• _RECORDS SUPPLIED_

=== Section Start ===

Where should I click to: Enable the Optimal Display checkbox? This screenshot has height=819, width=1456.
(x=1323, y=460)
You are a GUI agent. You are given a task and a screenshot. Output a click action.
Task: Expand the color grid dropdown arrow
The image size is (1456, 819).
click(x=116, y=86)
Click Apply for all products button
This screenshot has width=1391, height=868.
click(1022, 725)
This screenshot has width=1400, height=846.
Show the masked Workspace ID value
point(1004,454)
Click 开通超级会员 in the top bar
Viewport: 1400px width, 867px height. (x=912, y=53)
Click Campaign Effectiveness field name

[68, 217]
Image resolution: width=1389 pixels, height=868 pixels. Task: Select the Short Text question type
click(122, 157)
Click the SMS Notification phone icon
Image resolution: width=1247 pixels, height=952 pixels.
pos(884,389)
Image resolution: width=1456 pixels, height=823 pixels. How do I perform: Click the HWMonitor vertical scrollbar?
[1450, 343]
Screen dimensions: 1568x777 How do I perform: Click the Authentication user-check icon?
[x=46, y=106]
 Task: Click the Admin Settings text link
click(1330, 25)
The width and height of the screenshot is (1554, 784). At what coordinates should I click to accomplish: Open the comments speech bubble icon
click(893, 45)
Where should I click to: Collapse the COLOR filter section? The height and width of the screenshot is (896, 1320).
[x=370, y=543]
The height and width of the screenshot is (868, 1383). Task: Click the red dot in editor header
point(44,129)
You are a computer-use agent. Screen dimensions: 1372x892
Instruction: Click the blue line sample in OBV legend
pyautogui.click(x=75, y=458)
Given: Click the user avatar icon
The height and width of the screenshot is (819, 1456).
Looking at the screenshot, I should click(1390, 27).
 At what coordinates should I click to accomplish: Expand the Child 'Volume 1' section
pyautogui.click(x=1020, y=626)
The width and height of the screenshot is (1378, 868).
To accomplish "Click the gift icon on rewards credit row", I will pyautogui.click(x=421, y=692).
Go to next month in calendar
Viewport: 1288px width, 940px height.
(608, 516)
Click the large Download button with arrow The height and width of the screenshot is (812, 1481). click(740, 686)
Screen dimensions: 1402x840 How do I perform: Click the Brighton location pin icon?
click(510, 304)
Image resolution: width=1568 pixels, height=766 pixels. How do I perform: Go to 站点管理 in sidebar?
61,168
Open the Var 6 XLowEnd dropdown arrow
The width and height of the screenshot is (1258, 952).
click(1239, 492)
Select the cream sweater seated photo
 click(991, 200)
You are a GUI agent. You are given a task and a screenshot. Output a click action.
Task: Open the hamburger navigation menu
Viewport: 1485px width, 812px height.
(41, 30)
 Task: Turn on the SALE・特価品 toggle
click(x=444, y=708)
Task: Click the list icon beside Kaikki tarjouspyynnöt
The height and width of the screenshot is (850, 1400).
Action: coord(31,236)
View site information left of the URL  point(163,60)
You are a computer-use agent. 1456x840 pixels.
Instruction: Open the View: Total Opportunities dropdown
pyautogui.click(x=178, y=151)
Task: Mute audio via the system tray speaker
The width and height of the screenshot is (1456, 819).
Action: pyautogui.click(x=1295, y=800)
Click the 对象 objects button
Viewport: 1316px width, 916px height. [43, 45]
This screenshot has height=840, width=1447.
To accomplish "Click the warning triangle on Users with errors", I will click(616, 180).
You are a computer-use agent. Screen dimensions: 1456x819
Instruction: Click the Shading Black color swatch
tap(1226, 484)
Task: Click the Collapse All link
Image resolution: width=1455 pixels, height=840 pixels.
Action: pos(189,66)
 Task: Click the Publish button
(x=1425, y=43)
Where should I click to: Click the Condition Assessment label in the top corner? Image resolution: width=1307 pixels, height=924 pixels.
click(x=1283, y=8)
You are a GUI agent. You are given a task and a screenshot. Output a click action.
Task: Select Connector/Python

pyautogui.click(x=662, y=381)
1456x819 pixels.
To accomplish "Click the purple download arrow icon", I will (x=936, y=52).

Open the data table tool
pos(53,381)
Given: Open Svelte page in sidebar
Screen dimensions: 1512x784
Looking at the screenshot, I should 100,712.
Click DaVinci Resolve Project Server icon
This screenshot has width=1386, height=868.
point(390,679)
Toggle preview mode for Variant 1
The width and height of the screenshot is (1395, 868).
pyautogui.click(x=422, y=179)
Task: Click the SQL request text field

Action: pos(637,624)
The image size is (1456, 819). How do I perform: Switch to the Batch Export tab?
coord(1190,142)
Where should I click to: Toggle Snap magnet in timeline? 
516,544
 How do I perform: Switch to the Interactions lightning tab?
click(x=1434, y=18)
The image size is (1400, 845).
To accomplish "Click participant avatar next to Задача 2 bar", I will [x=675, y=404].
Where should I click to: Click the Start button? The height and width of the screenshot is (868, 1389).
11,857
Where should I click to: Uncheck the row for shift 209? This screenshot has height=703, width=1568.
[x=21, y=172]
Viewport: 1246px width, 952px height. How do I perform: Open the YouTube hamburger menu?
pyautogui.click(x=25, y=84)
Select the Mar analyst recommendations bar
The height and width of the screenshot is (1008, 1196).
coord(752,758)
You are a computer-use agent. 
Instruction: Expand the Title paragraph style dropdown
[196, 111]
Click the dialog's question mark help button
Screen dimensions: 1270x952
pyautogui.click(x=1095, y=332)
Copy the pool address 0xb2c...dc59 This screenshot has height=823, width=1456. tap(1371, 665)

=== Section End ===

• _TASK PROMPT_
Retype the records above exactly as they appear.

• _WRITTEN SOLUTION_
Where should I click to: Enable the Optimal Display checkbox? This screenshot has height=819, width=1456.
(x=1323, y=460)
You are a GUI agent. You are given a task and a screenshot. Output a click action.
Task: Expand the color grid dropdown arrow
The image size is (1456, 819).
click(x=116, y=86)
Click Apply for all products button
This screenshot has width=1391, height=868.
click(1022, 725)
This screenshot has width=1400, height=846.
Show the masked Workspace ID value
point(1004,454)
Click 开通超级会员 in the top bar
Viewport: 1400px width, 867px height. (x=912, y=53)
Click Campaign Effectiveness field name

[68, 217]
Image resolution: width=1389 pixels, height=868 pixels. Task: Select the Short Text question type
click(122, 157)
Click the SMS Notification phone icon
Image resolution: width=1247 pixels, height=952 pixels.
pos(884,389)
Image resolution: width=1456 pixels, height=823 pixels. How do I perform: Click the HWMonitor vertical scrollbar?
[1450, 343]
Screen dimensions: 1568x777 How do I perform: Click the Authentication user-check icon?
[x=46, y=106]
 Task: Click the Admin Settings text link
click(1330, 25)
The width and height of the screenshot is (1554, 784). At what coordinates should I click to accomplish: Open the comments speech bubble icon
click(893, 45)
Where should I click to: Collapse the COLOR filter section? The height and width of the screenshot is (896, 1320).
[x=370, y=543]
The height and width of the screenshot is (868, 1383). Task: Click the red dot in editor header
point(44,129)
You are a computer-use agent. Screen dimensions: 1372x892
Instruction: Click the blue line sample in OBV legend
pyautogui.click(x=75, y=458)
Given: Click the user avatar icon
The height and width of the screenshot is (819, 1456).
Looking at the screenshot, I should click(1390, 27).
 At what coordinates should I click to accomplish: Expand the Child 'Volume 1' section
pyautogui.click(x=1020, y=626)
The width and height of the screenshot is (1378, 868).
To accomplish "Click the gift icon on rewards credit row", I will pyautogui.click(x=421, y=692).
Go to next month in calendar
Viewport: 1288px width, 940px height.
(608, 516)
Click the large Download button with arrow The height and width of the screenshot is (812, 1481). click(740, 686)
Screen dimensions: 1402x840 How do I perform: Click the Brighton location pin icon?
click(510, 304)
Image resolution: width=1568 pixels, height=766 pixels. How do I perform: Go to 站点管理 in sidebar?
61,168
Open the Var 6 XLowEnd dropdown arrow
The width and height of the screenshot is (1258, 952).
click(1239, 492)
Select the cream sweater seated photo
 click(991, 200)
You are a GUI agent. You are given a task and a screenshot. Output a click action.
Task: Open the hamburger navigation menu
Viewport: 1485px width, 812px height.
(41, 30)
 Task: Turn on the SALE・特価品 toggle
click(x=444, y=708)
Task: Click the list icon beside Kaikki tarjouspyynnöt
The height and width of the screenshot is (850, 1400).
Action: coord(31,236)
View site information left of the URL  point(163,60)
You are a computer-use agent. 1456x840 pixels.
Instruction: Open the View: Total Opportunities dropdown
pyautogui.click(x=178, y=151)
Task: Mute audio via the system tray speaker
The width and height of the screenshot is (1456, 819).
Action: pyautogui.click(x=1295, y=800)
Click the 对象 objects button
Viewport: 1316px width, 916px height. [43, 45]
This screenshot has height=840, width=1447.
To accomplish "Click the warning triangle on Users with errors", I will click(616, 180).
You are a computer-use agent. Screen dimensions: 1456x819
Instruction: Click the Shading Black color swatch
tap(1226, 484)
Task: Click the Collapse All link
Image resolution: width=1455 pixels, height=840 pixels.
Action: pos(189,66)
 Task: Click the Publish button
(x=1425, y=43)
Where should I click to: Click the Condition Assessment label in the top corner? Image resolution: width=1307 pixels, height=924 pixels.
click(x=1283, y=8)
You are a GUI agent. You are given a task and a screenshot. Output a click action.
Task: Select Connector/Python

pyautogui.click(x=662, y=381)
1456x819 pixels.
To accomplish "Click the purple download arrow icon", I will (x=936, y=52).

Open the data table tool
pos(53,381)
Given: Open Svelte page in sidebar
Screen dimensions: 1512x784
Looking at the screenshot, I should 100,712.
Click DaVinci Resolve Project Server icon
This screenshot has width=1386, height=868.
point(390,679)
Toggle preview mode for Variant 1
The width and height of the screenshot is (1395, 868).
pyautogui.click(x=422, y=179)
Task: Click the SQL request text field

Action: pos(637,624)
The image size is (1456, 819). How do I perform: Switch to the Batch Export tab?
coord(1190,142)
Where should I click to: Toggle Snap magnet in timeline? 
516,544
 How do I perform: Switch to the Interactions lightning tab?
click(x=1434, y=18)
The image size is (1400, 845).
To accomplish "Click participant avatar next to Задача 2 bar", I will [x=675, y=404].
Where should I click to: Click the Start button? The height and width of the screenshot is (868, 1389).
11,857
Where should I click to: Uncheck the row for shift 209? This screenshot has height=703, width=1568.
[x=21, y=172]
Viewport: 1246px width, 952px height. How do I perform: Open the YouTube hamburger menu?
pyautogui.click(x=25, y=84)
Select the Mar analyst recommendations bar
The height and width of the screenshot is (1008, 1196).
coord(752,758)
You are a computer-use agent. 
Instruction: Expand the Title paragraph style dropdown
[196, 111]
Click the dialog's question mark help button
Screen dimensions: 1270x952
pyautogui.click(x=1095, y=332)
Copy the pool address 0xb2c...dc59 This screenshot has height=823, width=1456. tap(1371, 665)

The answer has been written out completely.